It’s my mum’s 78th birthday today and she doesn’t know it. With all my heart I know how much she wanted to grow old and be a doting grandmother and mother and care for her family whom she adored, even though she never told any of us how much she loved us.
Her life, her hopes and dreams have been taken away. She lies in a tub chair all day wondering why this has happened to her. She cannot understand why she is amongst so many other older people. She cannot understand why she is not getting better. She wants to leave the nursing home that has trapped her.
The underlying hope is that someone brings a smile to her face, that she is comfortable and not in pain. That someone will feed her when she is hungry and will give her a drink when she is thirsty. That someone will notice when she is cold and cover her up, and when she is hot they uncover her.
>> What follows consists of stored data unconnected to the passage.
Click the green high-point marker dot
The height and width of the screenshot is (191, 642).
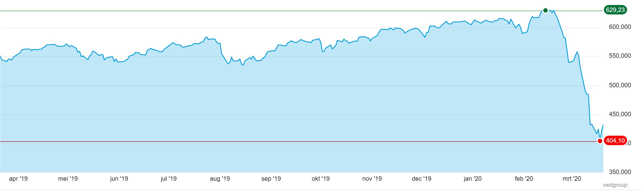pyautogui.click(x=545, y=11)
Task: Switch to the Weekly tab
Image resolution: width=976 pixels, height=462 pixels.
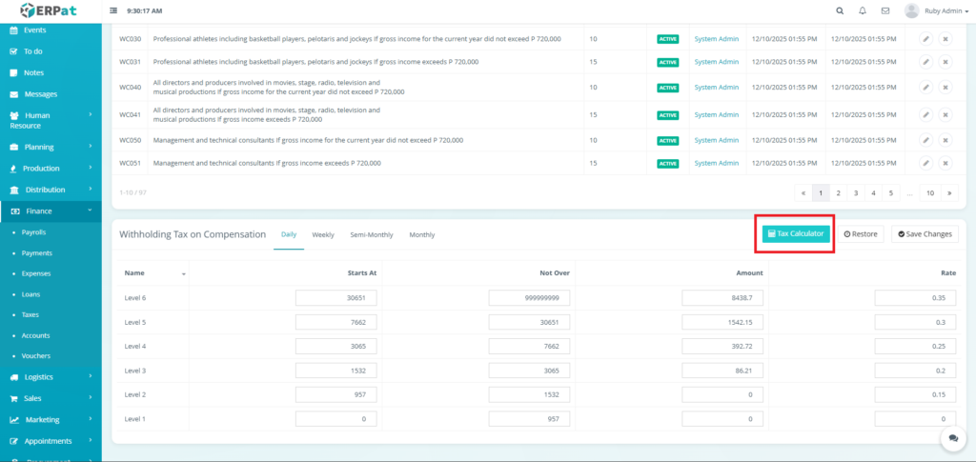Action: [x=322, y=234]
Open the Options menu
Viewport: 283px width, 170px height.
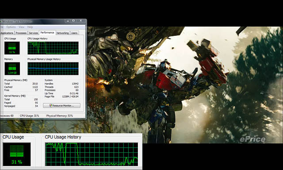click(11, 27)
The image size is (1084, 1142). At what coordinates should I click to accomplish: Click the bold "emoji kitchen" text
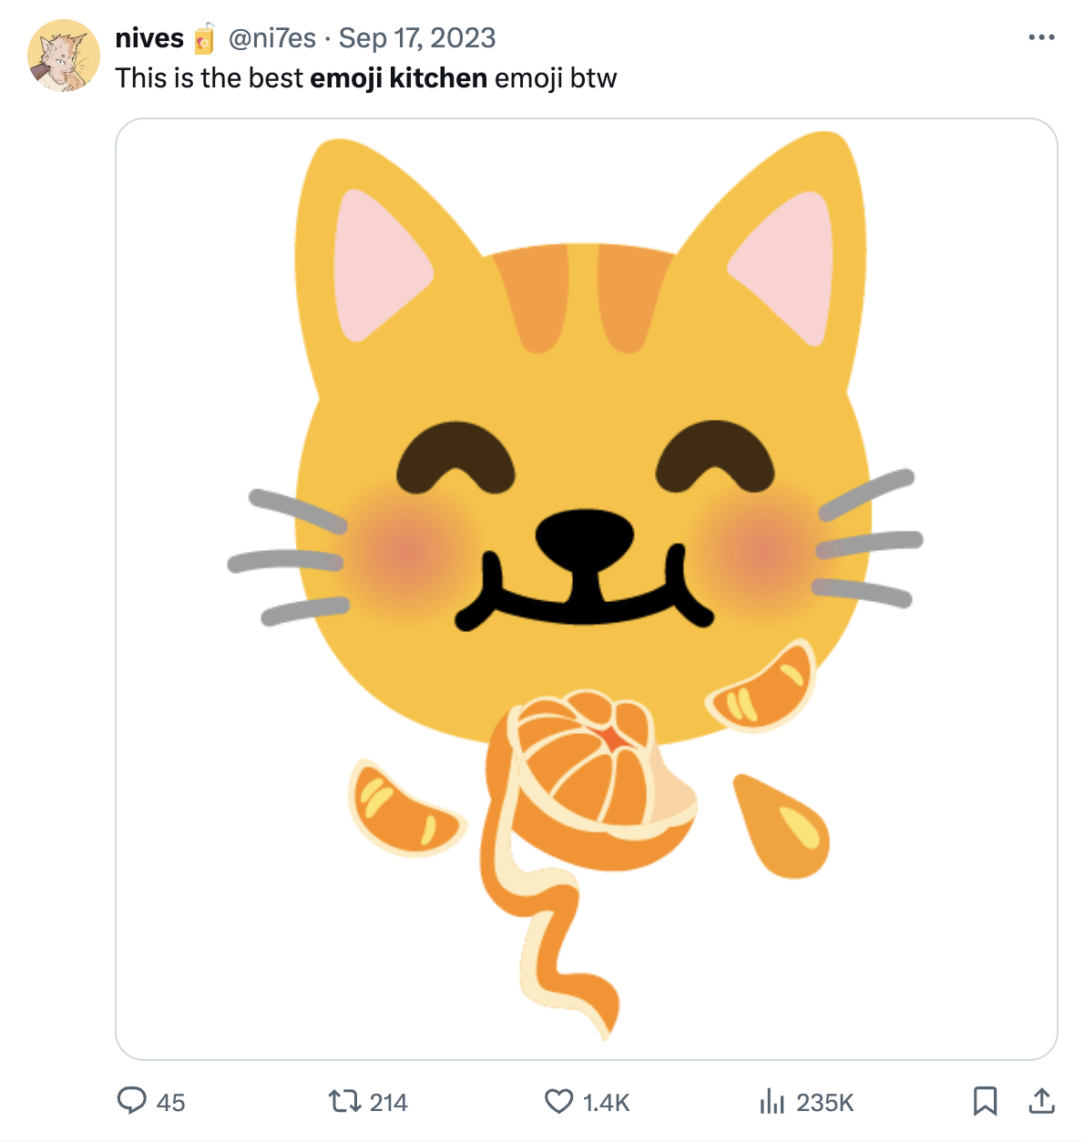point(398,78)
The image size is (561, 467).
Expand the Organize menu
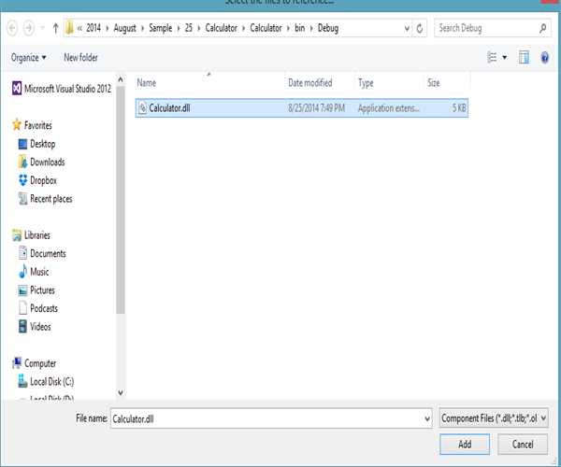pos(29,58)
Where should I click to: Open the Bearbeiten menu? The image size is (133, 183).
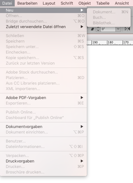coord(27,3)
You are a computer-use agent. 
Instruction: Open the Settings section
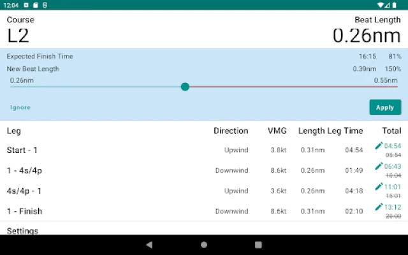[x=22, y=231]
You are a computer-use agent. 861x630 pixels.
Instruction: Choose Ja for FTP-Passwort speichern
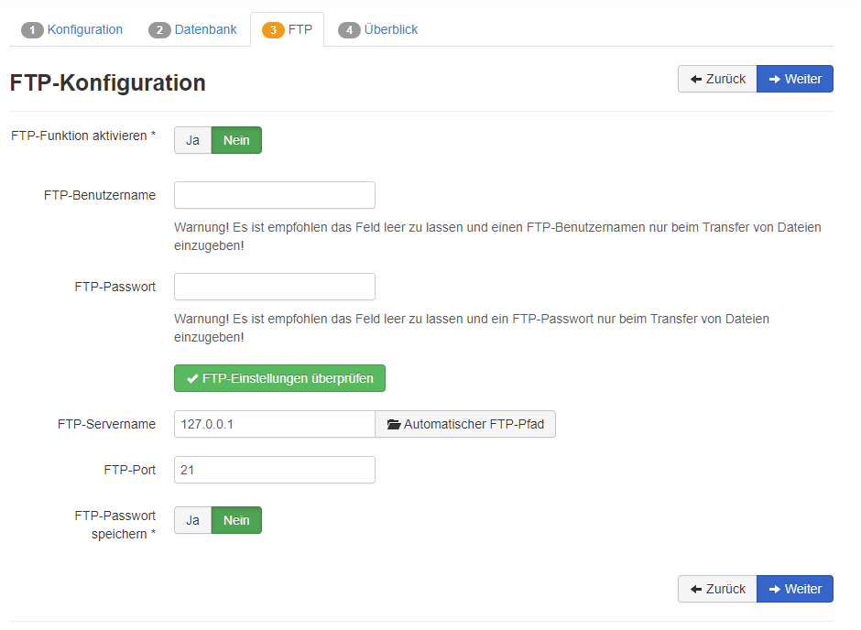193,520
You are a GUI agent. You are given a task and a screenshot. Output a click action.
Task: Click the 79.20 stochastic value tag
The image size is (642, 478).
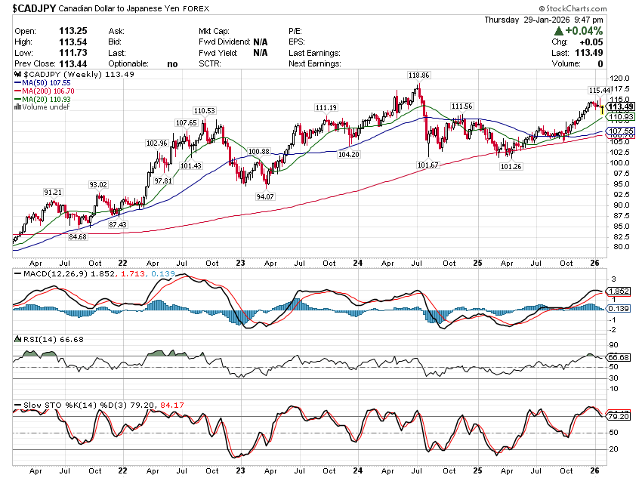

She is still uncomfortable and embarrassed when it’s necessary for two female nurses, or one female and one male, to change her pad, particularly after a bowel movement. She depends on these people to bathe her and keep her clean.
Her biggest pleasure in life is eating. Fresh fruit, sweets and chocolates are her favourites and she will devour a fresh caramel tart in seconds! As long as someone feeds her.
My hubbie and I would often take mum out for dinner or for coffee and cake and she loved it - until she could no longer walk. How I miss those days. How I wish I could make her better and take her out again.
We communicate with sound, eye contact and with body language. I read her face to work out what she needs. Mum can no longer talk.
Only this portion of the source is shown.